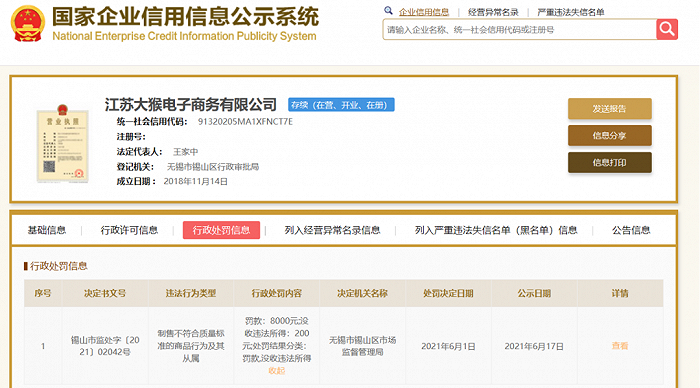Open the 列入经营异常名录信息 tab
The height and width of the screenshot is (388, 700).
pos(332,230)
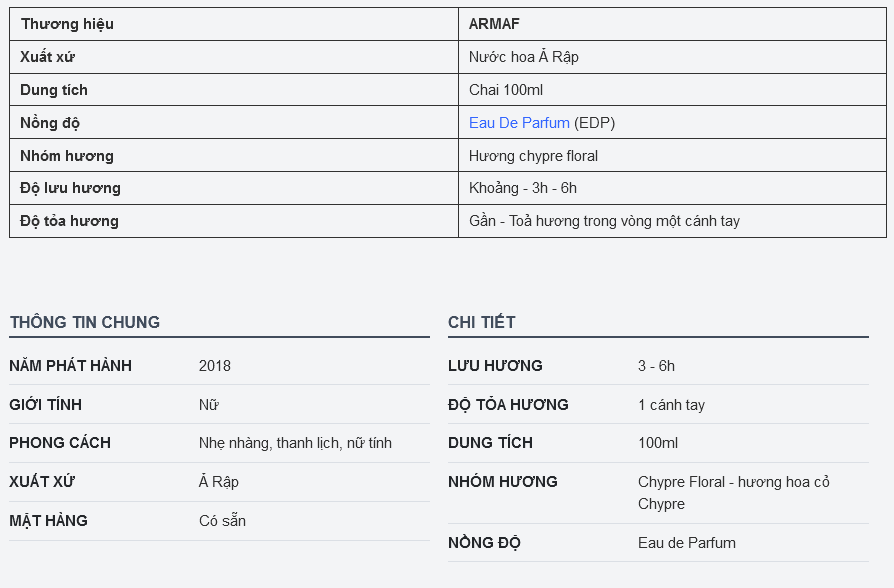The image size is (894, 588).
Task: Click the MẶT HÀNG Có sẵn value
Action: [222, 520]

※

**Task instructions**
Return every line of the data above that contains the string "screenshot". Case matters.

**Correct output**
The height and width of the screenshot is (388, 700).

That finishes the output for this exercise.